● What to produce: Please convert every line of the listing below into a JSON list of strings, one string per line, leaving out blank lines.

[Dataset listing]
_____

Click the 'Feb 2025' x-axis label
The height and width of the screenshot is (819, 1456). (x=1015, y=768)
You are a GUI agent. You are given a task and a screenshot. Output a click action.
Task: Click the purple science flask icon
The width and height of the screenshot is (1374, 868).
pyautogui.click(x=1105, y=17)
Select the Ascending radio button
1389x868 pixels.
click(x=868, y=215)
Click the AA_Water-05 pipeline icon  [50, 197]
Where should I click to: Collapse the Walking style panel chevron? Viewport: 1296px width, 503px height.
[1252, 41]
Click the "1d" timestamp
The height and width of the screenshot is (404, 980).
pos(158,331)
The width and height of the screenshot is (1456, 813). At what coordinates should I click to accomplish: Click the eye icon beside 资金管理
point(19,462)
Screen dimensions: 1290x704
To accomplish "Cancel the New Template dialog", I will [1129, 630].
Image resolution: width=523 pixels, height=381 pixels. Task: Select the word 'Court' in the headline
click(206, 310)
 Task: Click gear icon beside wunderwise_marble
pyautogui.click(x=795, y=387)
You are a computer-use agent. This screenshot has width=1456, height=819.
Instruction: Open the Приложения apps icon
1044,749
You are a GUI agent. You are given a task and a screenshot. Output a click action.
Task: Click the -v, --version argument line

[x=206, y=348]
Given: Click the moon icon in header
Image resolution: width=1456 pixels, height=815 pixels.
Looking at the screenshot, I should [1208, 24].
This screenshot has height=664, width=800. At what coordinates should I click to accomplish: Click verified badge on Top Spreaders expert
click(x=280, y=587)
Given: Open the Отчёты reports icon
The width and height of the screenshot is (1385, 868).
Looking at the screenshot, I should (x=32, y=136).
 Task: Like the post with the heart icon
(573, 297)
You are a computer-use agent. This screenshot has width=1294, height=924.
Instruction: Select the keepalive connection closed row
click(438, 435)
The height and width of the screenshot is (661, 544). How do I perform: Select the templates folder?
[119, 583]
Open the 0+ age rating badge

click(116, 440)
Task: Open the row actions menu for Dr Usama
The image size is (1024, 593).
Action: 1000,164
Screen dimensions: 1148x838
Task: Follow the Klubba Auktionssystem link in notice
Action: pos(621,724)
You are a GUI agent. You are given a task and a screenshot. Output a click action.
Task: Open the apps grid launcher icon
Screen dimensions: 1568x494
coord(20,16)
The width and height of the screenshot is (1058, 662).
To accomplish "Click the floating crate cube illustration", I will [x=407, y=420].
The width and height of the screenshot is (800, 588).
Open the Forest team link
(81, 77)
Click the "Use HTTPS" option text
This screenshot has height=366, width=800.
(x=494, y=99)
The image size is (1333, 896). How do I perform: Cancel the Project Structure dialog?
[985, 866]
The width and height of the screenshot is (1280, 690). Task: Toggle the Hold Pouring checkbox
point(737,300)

_____

● Solution:
[
  "Click the 'Feb 2025' x-axis label",
  "The height and width of the screenshot is (819, 1456). (x=1015, y=768)",
  "You are a GUI agent. You are given a task and a screenshot. Output a click action.",
  "Task: Click the purple science flask icon",
  "The width and height of the screenshot is (1374, 868).",
  "pyautogui.click(x=1105, y=17)",
  "Select the Ascending radio button",
  "1389x868 pixels.",
  "click(x=868, y=215)",
  "Click the AA_Water-05 pipeline icon  [50, 197]",
  "Where should I click to: Collapse the Walking style panel chevron? Viewport: 1296px width, 503px height.",
  "[1252, 41]",
  "Click the \"1d\" timestamp",
  "The height and width of the screenshot is (404, 980).",
  "pos(158,331)",
  "The width and height of the screenshot is (1456, 813). At what coordinates should I click to accomplish: Click the eye icon beside 资金管理",
  "point(19,462)",
  "Screen dimensions: 1290x704",
  "To accomplish \"Cancel the New Template dialog\", I will [1129, 630].",
  "Image resolution: width=523 pixels, height=381 pixels. Task: Select the word 'Court' in the headline",
  "click(206, 310)",
  " Task: Click gear icon beside wunderwise_marble",
  "pyautogui.click(x=795, y=387)",
  "You are a computer-use agent. This screenshot has width=1456, height=819.",
  "Instruction: Open the Приложения apps icon",
  "1044,749",
  "You are a GUI agent. You are given a task and a screenshot. Output a click action.",
  "Task: Click the -v, --version argument line",
  "[x=206, y=348]",
  "Given: Click the moon icon in header",
  "Image resolution: width=1456 pixels, height=815 pixels.",
  "Looking at the screenshot, I should [1208, 24].",
  "This screenshot has height=664, width=800. At what coordinates should I click to accomplish: Click verified badge on Top Spreaders expert",
  "click(x=280, y=587)",
  "Given: Open the Отчёты reports icon",
  "The width and height of the screenshot is (1385, 868).",
  "Looking at the screenshot, I should (x=32, y=136).",
  " Task: Like the post with the heart icon",
  "(573, 297)",
  "You are a computer-use agent. This screenshot has width=1294, height=924.",
  "Instruction: Select the keepalive connection closed row",
  "click(438, 435)",
  "The height and width of the screenshot is (661, 544). How do I perform: Select the templates folder?",
  "[119, 583]",
  "Open the 0+ age rating badge",
  "click(116, 440)",
  "Task: Open the row actions menu for Dr Usama",
  "The image size is (1024, 593).",
  "Action: 1000,164",
  "Screen dimensions: 1148x838",
  "Task: Follow the Klubba Auktionssystem link in notice",
  "Action: pos(621,724)",
  "You are a GUI agent. You are given a task and a screenshot. Output a click action.",
  "Task: Open the apps grid launcher icon",
  "Screen dimensions: 1568x494",
  "coord(20,16)",
  "The width and height of the screenshot is (1058, 662).",
  "To accomplish \"Click the floating crate cube illustration\", I will [x=407, y=420].",
  "The width and height of the screenshot is (800, 588).",
  "Open the Forest team link",
  "(81, 77)",
  "Click the \"Use HTTPS\" option text",
  "This screenshot has height=366, width=800.",
  "(x=494, y=99)",
  "The image size is (1333, 896). How do I perform: Cancel the Project Structure dialog?",
  "[985, 866]",
  "The width and height of the screenshot is (1280, 690). Task: Toggle the Hold Pouring checkbox",
  "point(737,300)"
]